131k views
1 vote
you are planning to buy $10,000 worth of ibm and $30,000 worth of apple stock. according to an analyst, the expected returns for next year are 7% for ibm and 10% for apple, with a standard deviation of 16% for ibm and 30% for apple. the risk-free rate is 4%. the correlation between the two stocks' returns is 0.42. what is ibm's sharpe ratio? round to two decimal places.

User Daniel Kua
by
7.0k points

2 Answers

4 votes

Final answer:

IBM's Sharpe ratio is calculated using the expected return, risk-free rate, and standard deviation for IBM. The formula yields a Sharpe ratio of 0.1875, which rounds to 0.19 when rounded to two decimal places.

Step-by-step explanation:

To calculate the Sharpe ratio for IBM stock, we use the formula:

Sharpe ratio = (Expected return of the asset - Risk-free rate) / Standard deviation of the asset

Given the information:

Expected return for IBM: 7%

Risk-free rate: 4%

Standard deviation for IBM: 16%

Now let's plug in the values:

Sharpe ratio for IBM = (0.07 - 0.04) / 0.16 = 0.1875

When rounded to two decimal places, IBM's Sharpe ratio is 0.19.

User Updater
by
8.1k points
1 vote

Final answer:

The Sharpe ratio for IBM is approximately 0.19 when rounded to two decimal places.

Step-by-step explanation:

The Sharpe ratio is a measure of risk-adjusted return and it helps investors evaluate the return generated by an investment compared to its risk.
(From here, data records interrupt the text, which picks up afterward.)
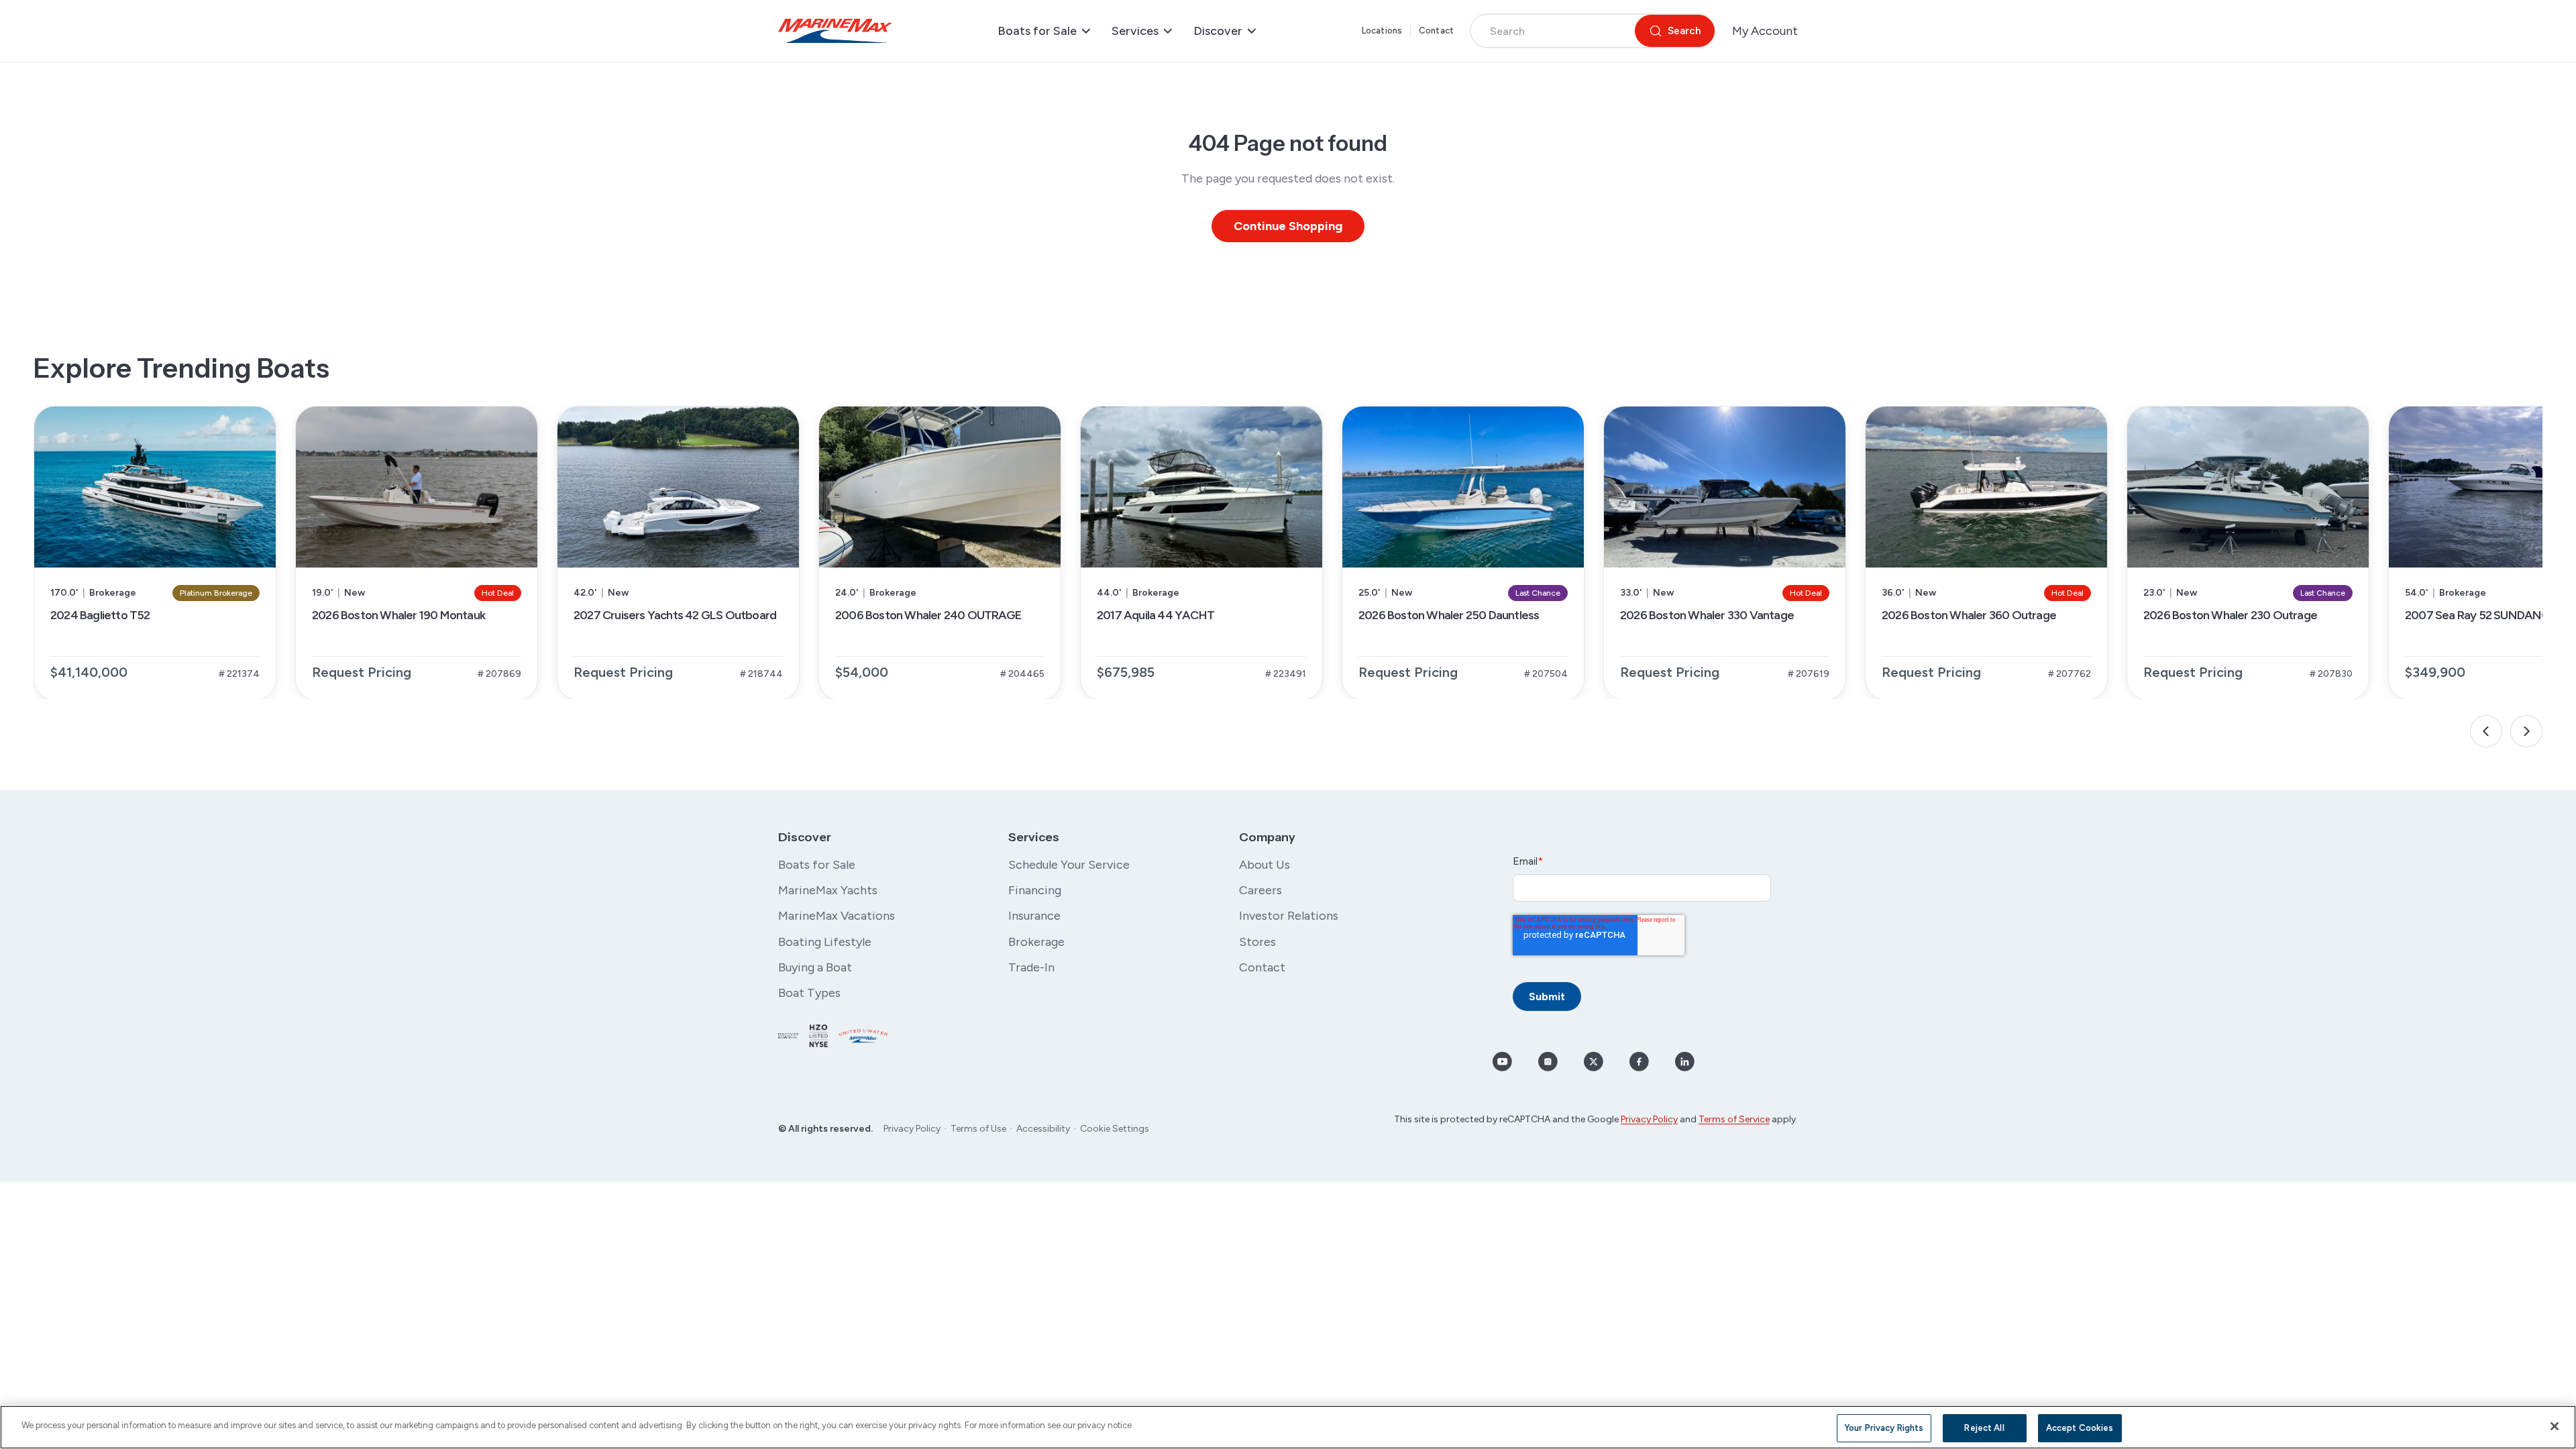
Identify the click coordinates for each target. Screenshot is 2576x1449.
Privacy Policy (912, 1128)
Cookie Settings (1114, 1128)
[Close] (2554, 1426)
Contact (1436, 30)
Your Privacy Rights (1883, 1428)
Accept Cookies (2080, 1428)
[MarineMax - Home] (835, 31)
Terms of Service (1734, 1119)
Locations (1382, 30)
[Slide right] (2526, 731)
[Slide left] (2486, 731)
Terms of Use (978, 1128)
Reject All (1984, 1428)
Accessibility (1043, 1128)
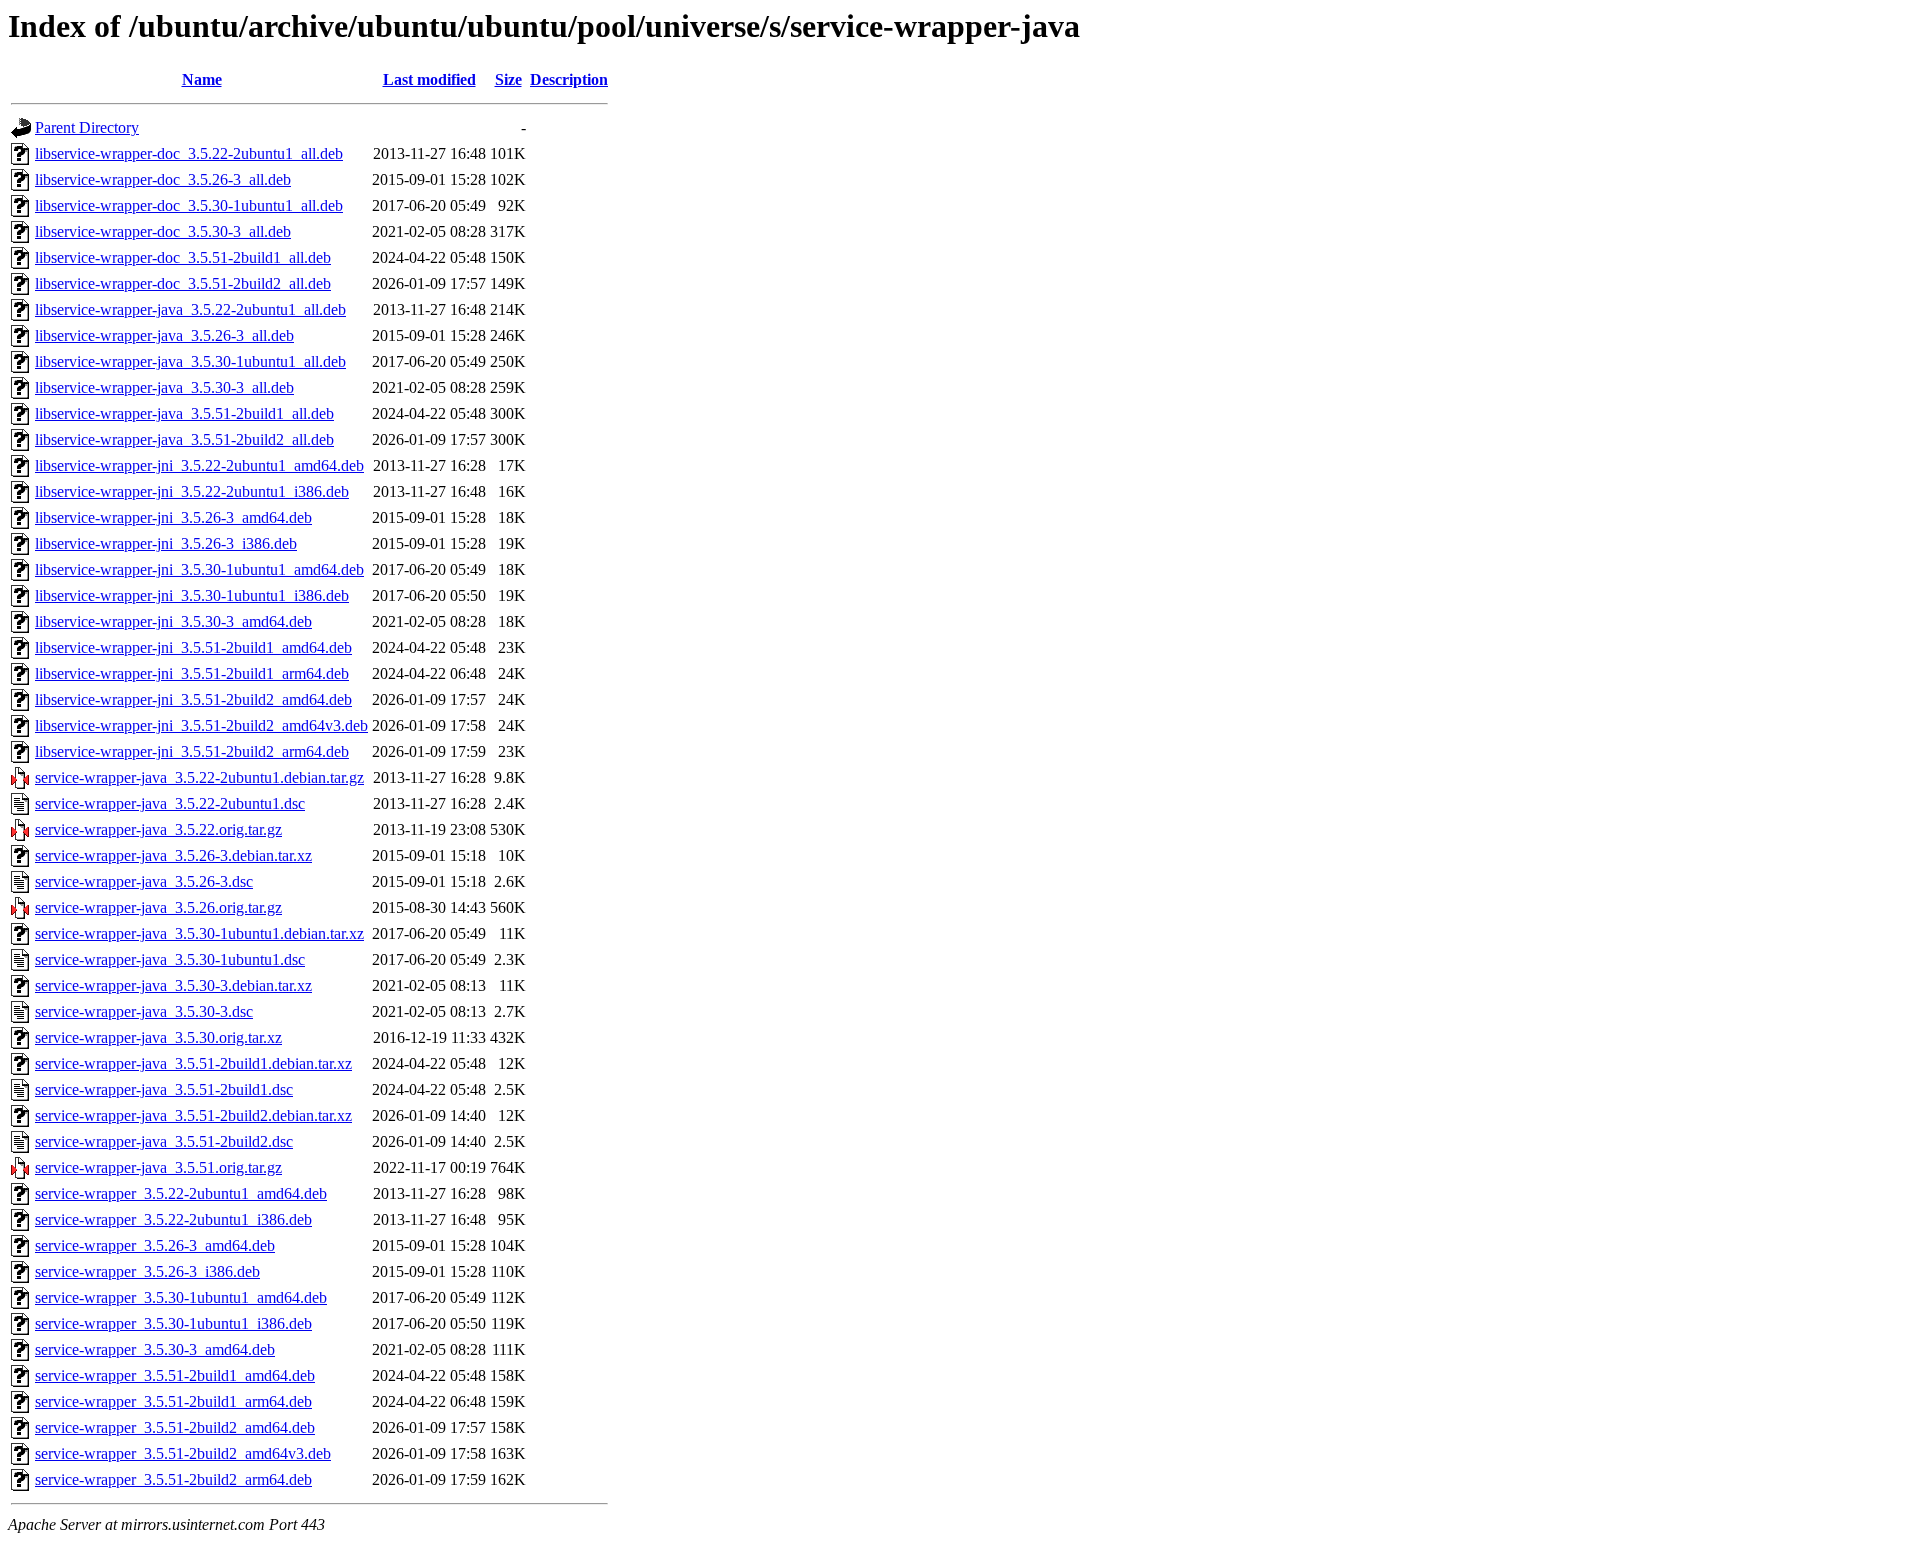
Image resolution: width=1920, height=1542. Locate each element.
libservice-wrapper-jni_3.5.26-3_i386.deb (166, 543)
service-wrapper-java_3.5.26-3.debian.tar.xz (173, 855)
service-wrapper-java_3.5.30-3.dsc (144, 1011)
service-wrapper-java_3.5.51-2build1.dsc (164, 1089)
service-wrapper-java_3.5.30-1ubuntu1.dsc (170, 959)
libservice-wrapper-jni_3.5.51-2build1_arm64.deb (192, 673)
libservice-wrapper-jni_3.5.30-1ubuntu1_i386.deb (192, 595)
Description (569, 79)
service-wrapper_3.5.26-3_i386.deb (147, 1271)
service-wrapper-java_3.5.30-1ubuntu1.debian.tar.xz (199, 933)
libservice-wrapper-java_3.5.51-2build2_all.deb (184, 439)
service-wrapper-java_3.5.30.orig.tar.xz (158, 1037)
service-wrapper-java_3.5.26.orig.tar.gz (158, 907)
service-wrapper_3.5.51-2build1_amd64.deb (175, 1375)
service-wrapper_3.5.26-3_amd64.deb (155, 1245)
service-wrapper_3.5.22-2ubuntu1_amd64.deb (181, 1193)
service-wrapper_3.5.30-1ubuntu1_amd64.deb (181, 1297)
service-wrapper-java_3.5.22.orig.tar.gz (158, 829)
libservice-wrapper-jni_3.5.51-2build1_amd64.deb (193, 647)
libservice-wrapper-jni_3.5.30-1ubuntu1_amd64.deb (199, 569)
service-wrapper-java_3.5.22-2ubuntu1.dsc (170, 803)
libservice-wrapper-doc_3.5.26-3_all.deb (163, 179)
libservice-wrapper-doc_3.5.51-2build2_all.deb (183, 283)
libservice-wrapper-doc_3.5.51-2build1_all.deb (183, 257)
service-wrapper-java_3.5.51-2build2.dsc (164, 1141)
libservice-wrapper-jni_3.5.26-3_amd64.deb (173, 517)
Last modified (429, 79)
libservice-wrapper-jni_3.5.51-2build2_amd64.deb (193, 699)
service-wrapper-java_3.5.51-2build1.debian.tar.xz (193, 1063)
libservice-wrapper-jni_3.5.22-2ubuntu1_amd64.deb (199, 465)
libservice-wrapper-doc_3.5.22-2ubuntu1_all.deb (189, 153)
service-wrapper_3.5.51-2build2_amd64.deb (175, 1427)
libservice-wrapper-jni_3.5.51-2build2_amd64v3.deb (201, 725)
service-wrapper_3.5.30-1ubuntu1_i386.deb (173, 1323)
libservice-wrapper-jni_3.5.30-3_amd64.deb (173, 621)
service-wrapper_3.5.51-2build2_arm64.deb (173, 1479)
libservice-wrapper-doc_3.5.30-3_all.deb (163, 231)
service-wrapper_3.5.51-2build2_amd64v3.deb (183, 1453)
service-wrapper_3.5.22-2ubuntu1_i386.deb (173, 1219)
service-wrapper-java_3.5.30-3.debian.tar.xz (173, 985)
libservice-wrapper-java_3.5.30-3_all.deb (164, 387)
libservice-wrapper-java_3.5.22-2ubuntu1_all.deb (190, 309)
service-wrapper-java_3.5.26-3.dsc (144, 881)
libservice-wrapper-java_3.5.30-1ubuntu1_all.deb (190, 361)
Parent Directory (87, 127)
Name (202, 79)
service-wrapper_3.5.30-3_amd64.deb (155, 1349)
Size (508, 79)
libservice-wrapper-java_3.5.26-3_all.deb (164, 335)
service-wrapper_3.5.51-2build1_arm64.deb (173, 1401)
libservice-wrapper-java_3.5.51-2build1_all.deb (184, 413)
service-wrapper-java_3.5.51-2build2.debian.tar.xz (193, 1115)
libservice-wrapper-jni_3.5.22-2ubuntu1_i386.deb (192, 491)
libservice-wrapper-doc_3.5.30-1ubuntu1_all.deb (189, 205)
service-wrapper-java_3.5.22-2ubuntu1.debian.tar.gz (199, 777)
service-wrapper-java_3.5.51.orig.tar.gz (158, 1167)
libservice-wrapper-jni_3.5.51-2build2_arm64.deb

To calculate the Sharpe ratio, we subtract the risk-free rate from the expected return of the investment and divide it by the standard deviation of the investment. In this case, the expected return for IBM is 7% and the standard deviation is 16%.

The Sharpe ratio for IBM can be calculated as follows:

Sharpe ratio = (Expected return - Risk-free rate) / Standard deviation

= (0.07 - 0.04) / 0.16

= 0.03 / 0.16

= 0.1875

Therefore, IBM's Sharpe ratio is approximately 0.19 when rounded to two decimal places.